Baik itu emas, barang antik, dokumen kesusasteraan, pun manuskrip penting lainnya. Di negeri kaum pemenang, manuskrip dan literatur kesusasteraan dipelajari untuk kemudian ditulis kembali. Tentu, tulisan itu disesuaikan dengan motif orang atau bangsa bersangkutan. Jika bangsa tersebut ingin mendominasi bangsa lain, maka yang ditulis adalah mengagung- agungkan bangsanya.

Pada saat yang sama, keunggulan bangsa lain dihilangkan. Sejarah yang ditulis bangsa pemenang ini berimplikasi pada dua hal. Pertama , tulisan itu menguatkan nasionalisme bangsanya. Kedua , menimbulkan perasaan inferioritas bagi bangsa kalah. Bangsa yang kalah mengagumi apa pun yang datang dari bangsa pengendali sejarah. Penjajahan bangsa Indonesia oleh bangsa Barat seperti Spanyol, Portugis, Inggris dan Belanda adalah sejarah kelam.

Seluruh harta kerajaan Nusantara-baik harta berupa benda pun non benda-dijarah dan diangkut ke Eropa. Penjajahan beratus tahun itu menimbulkan mental inlander bagi bangsa saat ini. Mental inlander bisa berupa rasa rendah diri bangsa, merasa sebagai bangsa primitif. Semua yang datang dari Barat dianggap lebih bermartabat, lebih unggul dan lebih tinggi. Ilmu pengetahuan dan teknologi semuanya diakui sebagai peradaban tinggi yang berasal dari Barat.

Bangsa sediri dirasa tak memiliki warisan peradaban maju. Ini lah tanda kehancuran sebuah bangsa. Benar apa yang ditulis Sun Tzu dalam bukunya The Art of War. Bahwa untuk menghancurkan peradaban suatu bangsa tidak perlu dengan mengirimkan pasukan perang, tapi cukup dengan menghapuskan pengetahuan mereka atas kejayaan para leluhurnya, maka bangsa tersebut akan hancur dengan sendiriya.
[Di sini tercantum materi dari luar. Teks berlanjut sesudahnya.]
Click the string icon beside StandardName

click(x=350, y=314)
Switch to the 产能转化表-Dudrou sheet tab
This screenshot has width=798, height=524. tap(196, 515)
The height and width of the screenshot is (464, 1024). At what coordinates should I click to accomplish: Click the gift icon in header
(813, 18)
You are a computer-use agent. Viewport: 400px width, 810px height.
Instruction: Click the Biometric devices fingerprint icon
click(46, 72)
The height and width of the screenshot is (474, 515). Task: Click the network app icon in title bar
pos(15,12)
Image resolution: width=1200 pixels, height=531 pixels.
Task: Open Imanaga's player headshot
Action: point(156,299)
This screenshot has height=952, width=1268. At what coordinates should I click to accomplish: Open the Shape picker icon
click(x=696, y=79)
Dan, Juri Lina dalam Architects of Deception: The Concealed History of Freemasonry lebih menegaskan lagi bahwa penjajah berupaya memutuskan hubungan sebanyak mungkin putra bangsa dengan leluhurnya. Caranya dengan merekayasa pelajaran sejarah. Para agen penjajah mengatakan bahwa leluhur nusantara adalah bangsa primitif dan tak beradab, manusia penghuni gua dari jaman batu tak berilmu pengetahuan tinggi.
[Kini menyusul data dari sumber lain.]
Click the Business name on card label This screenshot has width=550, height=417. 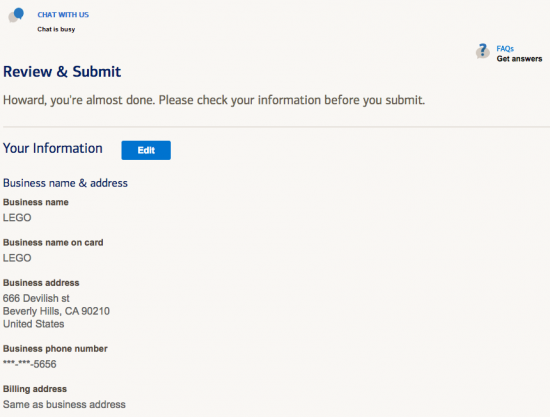click(53, 242)
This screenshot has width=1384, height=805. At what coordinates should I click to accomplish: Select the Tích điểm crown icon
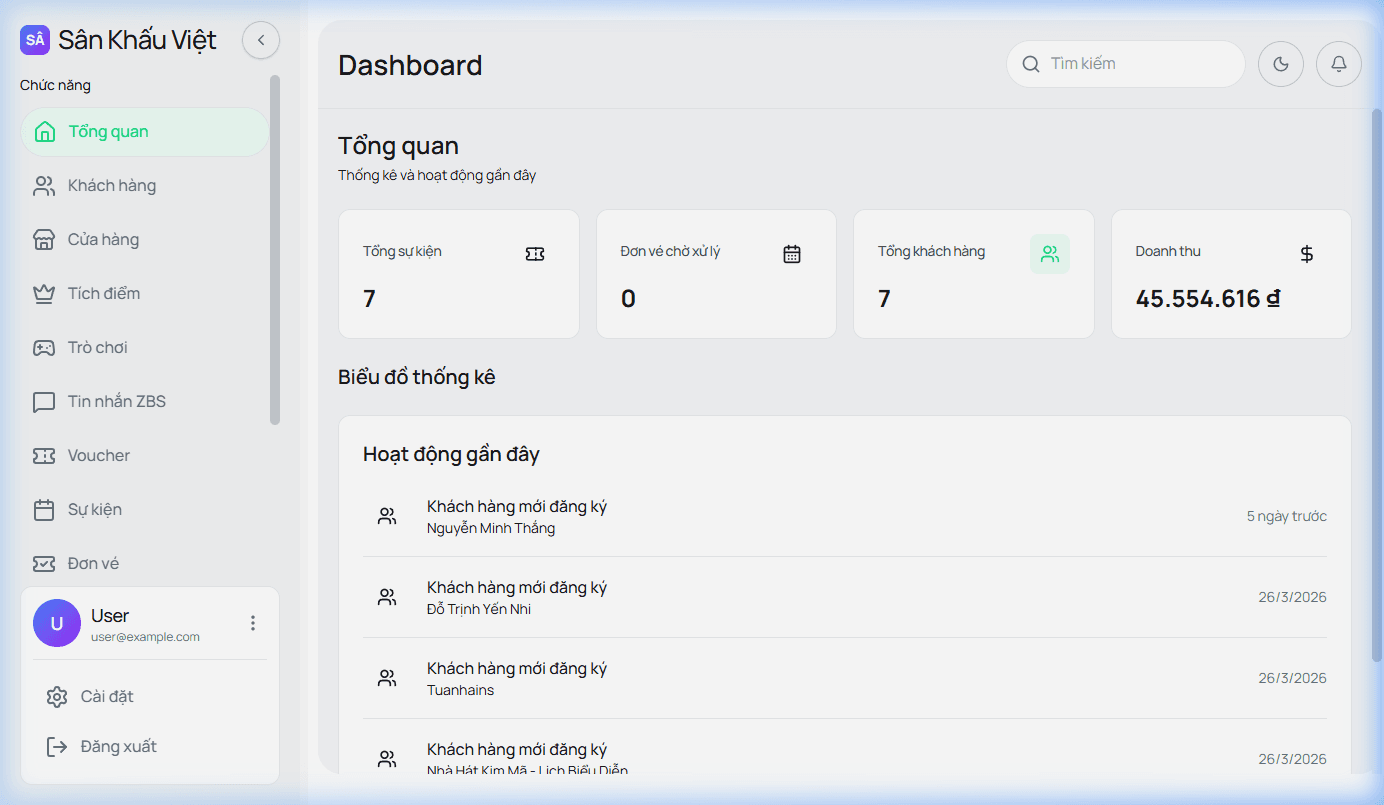pyautogui.click(x=43, y=293)
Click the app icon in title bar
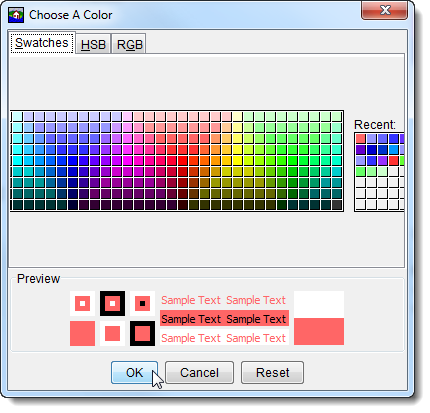Image resolution: width=430 pixels, height=413 pixels. pyautogui.click(x=16, y=15)
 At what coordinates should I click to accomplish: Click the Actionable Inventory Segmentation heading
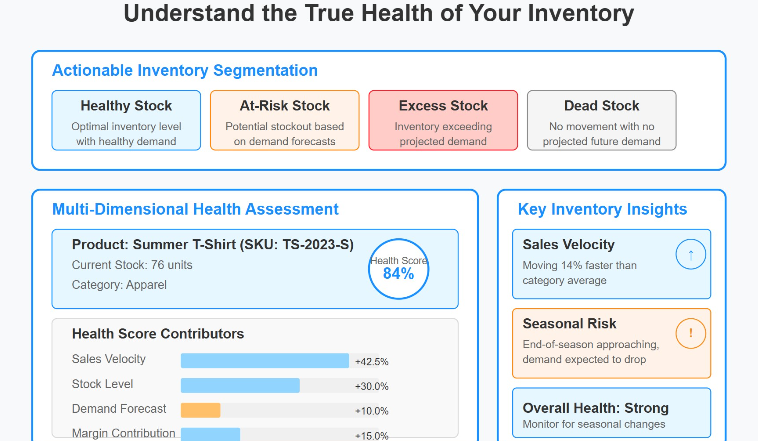pos(185,71)
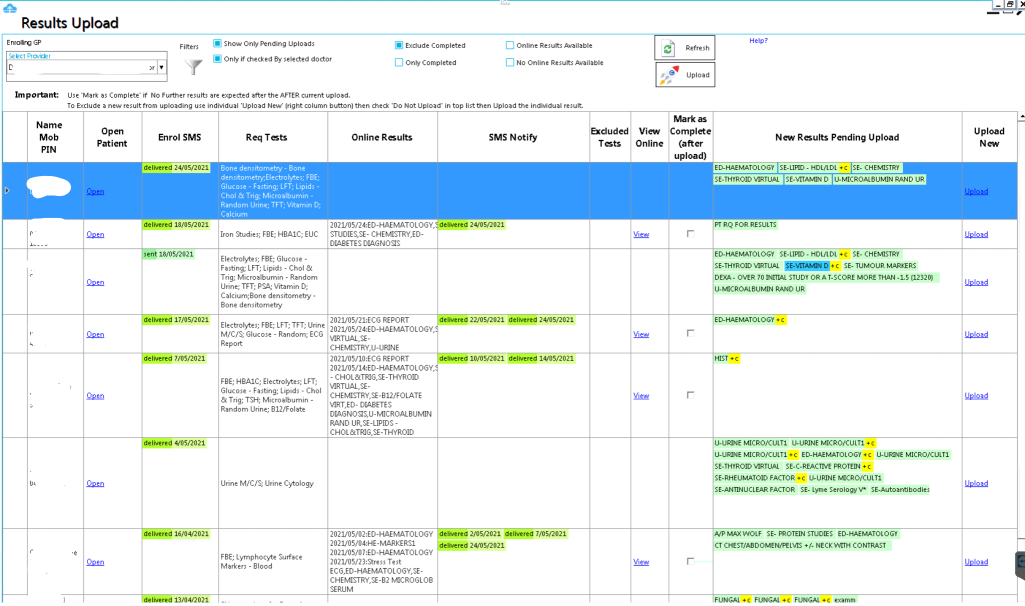Click the yellow +c tag beside HIST
The width and height of the screenshot is (1025, 606).
tap(734, 358)
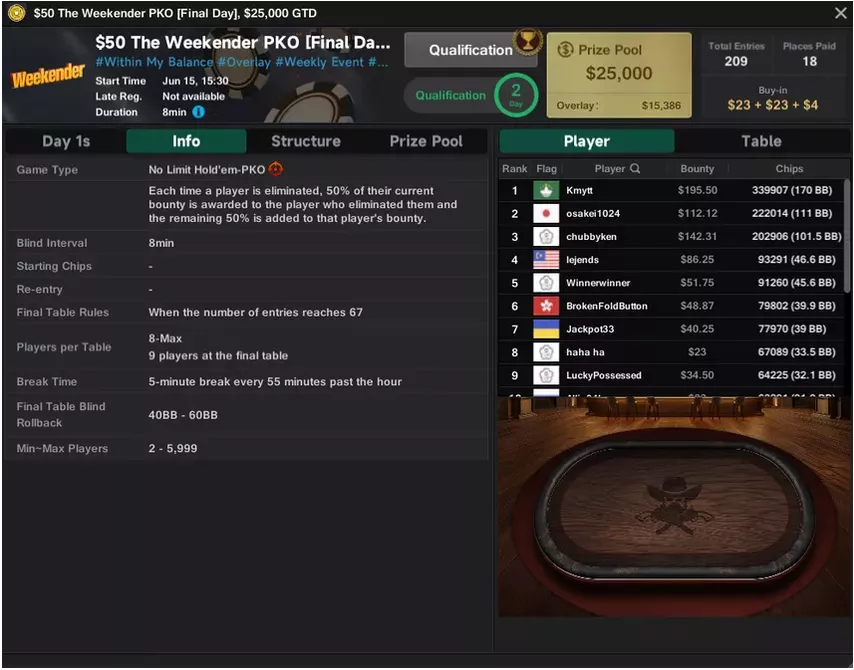Click the gold chip icon in title bar
The width and height of the screenshot is (854, 670).
16,13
Sejalan dengan itu, bukti-bukti sejarah juga dihancurkan, sehingga kebenaran sejarah tidak bisa dibuktikan lagi. Metode rekayasa sejarah setidaknya pernah dilakukan Thomas Stamford Rffles, pemimpin pasukan Inggris yang menyerbu Keraton Yogyakarta pada 20 Juni 1812. Setelah Keratonpusat peradaban itu-hancur semua isinya, baik benda materiil pun catatan sejarah, diangkut ke Inggris oleh Raffles.

Dari catatan itu, Raffles menghasilkan karya History of Java , sebuah karya yang menimbulkan kekaguman atas diri Raffless karena dianggap sebagai sosok pencinta kebudayaan, khususnya Jawa. Padahal, sesungguhnya History of Java tidak seluruhnya benar. Buku The Pakubuwono Code karya Agung Prabowo ingin memulihkan mental inlander bangsa ini.

Bahwa bangsa ini pernah memiliki dan mengembangkan peradaban tinggi. Ilmu pengetahuan-khususnya matematikaternyata sudah dikembangkn jauh sebelum bangsa Eropa mengembangkannya. Jika Fibonacci baru pada 1202 mulai mengembangkan matematika yang menjadi dasar matematika modern saat ini, maka jauh sebelum itu, yakni 732 M atau 654 tahun saka, matematika Jawa sudah dikenal.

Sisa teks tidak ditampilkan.